Exercise directions
If a line in the listing includes the word "Enhance", copy it out.
[Excerpted data Boundary: Start]
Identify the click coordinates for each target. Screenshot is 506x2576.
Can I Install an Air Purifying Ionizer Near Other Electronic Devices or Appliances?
[Excerpted data Boundary: End]
[Excerpted data Boundary: Start]
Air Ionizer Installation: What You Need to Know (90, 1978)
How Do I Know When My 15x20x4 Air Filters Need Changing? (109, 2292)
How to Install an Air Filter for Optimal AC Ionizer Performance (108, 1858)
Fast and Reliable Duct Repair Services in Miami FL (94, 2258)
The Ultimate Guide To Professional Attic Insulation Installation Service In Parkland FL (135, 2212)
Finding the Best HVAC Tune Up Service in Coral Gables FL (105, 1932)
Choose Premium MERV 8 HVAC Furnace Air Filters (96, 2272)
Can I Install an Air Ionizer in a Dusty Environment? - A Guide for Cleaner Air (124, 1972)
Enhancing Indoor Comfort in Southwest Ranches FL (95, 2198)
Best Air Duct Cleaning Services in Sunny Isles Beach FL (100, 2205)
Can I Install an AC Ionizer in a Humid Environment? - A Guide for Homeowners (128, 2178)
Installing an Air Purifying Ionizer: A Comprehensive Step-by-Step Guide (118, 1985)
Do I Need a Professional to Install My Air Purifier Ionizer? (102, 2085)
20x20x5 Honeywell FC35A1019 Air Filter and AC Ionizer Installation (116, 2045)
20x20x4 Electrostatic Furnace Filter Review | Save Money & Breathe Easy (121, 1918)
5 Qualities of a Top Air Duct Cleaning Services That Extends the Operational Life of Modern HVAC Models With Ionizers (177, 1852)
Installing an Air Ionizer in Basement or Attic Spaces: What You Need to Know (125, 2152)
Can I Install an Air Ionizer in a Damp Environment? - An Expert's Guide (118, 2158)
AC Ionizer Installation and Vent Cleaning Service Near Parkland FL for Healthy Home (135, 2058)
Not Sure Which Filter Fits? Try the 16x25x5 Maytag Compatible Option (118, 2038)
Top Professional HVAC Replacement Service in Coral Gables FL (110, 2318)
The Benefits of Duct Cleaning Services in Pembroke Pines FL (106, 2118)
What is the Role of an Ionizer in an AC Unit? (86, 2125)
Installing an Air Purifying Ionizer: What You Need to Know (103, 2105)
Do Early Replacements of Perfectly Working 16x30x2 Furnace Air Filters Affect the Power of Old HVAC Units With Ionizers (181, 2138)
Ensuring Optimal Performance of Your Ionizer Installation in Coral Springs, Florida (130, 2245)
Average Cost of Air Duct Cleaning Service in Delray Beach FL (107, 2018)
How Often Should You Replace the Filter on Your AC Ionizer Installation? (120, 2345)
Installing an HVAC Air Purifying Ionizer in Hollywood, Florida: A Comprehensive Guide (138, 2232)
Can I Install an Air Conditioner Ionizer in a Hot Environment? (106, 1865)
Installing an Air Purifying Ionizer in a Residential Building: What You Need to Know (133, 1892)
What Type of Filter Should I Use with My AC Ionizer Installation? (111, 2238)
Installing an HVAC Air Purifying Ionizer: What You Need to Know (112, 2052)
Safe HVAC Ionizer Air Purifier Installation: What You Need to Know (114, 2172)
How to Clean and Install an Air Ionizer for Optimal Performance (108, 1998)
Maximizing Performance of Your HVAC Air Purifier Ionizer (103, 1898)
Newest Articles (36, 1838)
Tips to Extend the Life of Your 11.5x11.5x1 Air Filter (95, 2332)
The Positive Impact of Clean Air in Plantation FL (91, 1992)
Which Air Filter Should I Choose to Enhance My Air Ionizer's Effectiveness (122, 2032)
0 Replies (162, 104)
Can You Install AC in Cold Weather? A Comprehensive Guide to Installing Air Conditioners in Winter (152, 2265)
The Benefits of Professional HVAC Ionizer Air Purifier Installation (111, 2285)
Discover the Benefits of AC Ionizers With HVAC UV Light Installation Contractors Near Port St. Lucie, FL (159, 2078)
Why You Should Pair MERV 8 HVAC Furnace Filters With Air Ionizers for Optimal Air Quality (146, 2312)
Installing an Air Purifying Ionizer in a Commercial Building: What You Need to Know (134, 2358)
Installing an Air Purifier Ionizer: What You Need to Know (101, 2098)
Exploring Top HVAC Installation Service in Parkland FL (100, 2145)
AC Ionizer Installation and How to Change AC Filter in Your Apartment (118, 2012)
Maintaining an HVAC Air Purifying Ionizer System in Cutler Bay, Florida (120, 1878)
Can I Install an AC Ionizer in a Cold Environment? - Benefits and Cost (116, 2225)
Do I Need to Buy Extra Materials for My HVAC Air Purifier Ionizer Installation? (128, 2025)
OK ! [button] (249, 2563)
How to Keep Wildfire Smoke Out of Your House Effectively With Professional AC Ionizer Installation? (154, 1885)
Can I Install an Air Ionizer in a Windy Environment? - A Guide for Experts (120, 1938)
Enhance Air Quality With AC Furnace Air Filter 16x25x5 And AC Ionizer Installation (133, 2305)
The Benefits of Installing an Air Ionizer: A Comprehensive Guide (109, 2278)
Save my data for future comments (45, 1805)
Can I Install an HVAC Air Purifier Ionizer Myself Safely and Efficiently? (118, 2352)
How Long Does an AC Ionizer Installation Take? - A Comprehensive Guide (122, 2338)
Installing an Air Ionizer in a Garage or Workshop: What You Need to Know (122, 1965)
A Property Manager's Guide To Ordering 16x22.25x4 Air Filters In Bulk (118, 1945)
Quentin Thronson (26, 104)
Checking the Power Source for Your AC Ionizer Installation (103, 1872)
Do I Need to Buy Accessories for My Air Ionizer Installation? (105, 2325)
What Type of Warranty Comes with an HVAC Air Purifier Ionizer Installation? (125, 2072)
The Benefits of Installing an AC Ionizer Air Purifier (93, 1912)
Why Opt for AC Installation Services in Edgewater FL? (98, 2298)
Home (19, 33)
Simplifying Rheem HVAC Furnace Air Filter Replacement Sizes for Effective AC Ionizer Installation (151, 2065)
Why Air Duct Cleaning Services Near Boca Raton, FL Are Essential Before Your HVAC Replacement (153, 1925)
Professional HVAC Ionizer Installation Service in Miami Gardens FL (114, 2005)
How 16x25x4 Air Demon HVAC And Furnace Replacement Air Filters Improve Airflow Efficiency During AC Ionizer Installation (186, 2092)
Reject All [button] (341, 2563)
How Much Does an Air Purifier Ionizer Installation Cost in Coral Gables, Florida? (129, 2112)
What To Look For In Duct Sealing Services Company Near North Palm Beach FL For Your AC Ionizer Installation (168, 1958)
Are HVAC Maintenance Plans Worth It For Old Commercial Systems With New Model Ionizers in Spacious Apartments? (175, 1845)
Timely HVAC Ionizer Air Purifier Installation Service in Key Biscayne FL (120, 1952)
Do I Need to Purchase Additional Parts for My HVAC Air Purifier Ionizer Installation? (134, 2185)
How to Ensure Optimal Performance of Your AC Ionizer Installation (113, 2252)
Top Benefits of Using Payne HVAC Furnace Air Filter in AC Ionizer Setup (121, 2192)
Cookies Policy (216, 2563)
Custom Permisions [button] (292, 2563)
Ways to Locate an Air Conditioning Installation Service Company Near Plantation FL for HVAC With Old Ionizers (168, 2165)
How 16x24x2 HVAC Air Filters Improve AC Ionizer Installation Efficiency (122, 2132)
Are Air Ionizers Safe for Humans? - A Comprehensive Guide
[Excerpted data Boundary: End]
Written solution
Which Air Filter Should I Choose to Enhance My Air Ionizer's Effectiveness (122, 2032)
Enhance Air Quality With AC Furnace Air Filter 16x25x5 And AC Ionizer Installation (133, 2305)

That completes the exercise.